'''
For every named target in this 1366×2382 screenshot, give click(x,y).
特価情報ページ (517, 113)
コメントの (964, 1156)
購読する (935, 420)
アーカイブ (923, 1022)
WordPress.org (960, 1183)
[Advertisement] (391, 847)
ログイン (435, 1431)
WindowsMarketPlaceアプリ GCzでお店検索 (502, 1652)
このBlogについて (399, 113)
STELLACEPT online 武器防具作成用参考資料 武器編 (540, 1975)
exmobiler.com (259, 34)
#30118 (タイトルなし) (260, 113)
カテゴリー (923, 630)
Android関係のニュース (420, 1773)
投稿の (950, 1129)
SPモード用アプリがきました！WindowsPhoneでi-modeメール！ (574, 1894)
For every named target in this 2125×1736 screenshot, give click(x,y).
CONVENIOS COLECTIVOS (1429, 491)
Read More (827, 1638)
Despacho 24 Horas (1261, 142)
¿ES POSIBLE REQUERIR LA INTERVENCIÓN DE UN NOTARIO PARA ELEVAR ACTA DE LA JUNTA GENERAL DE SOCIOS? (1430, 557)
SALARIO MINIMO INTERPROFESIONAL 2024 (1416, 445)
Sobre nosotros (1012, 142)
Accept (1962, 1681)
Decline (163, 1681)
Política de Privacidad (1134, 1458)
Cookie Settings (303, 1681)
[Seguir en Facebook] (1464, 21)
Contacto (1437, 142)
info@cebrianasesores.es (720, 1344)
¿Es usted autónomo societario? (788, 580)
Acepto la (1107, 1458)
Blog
'''
**ACTION ITEM**
Go through the material above, find each line with the string "give", and copy it.

**WRITTEN ANSWER**
For every named target in this 1366×2382 screenshot, give click(x,y).
For every named target in this 2125×1736 screenshot, give click(x,y).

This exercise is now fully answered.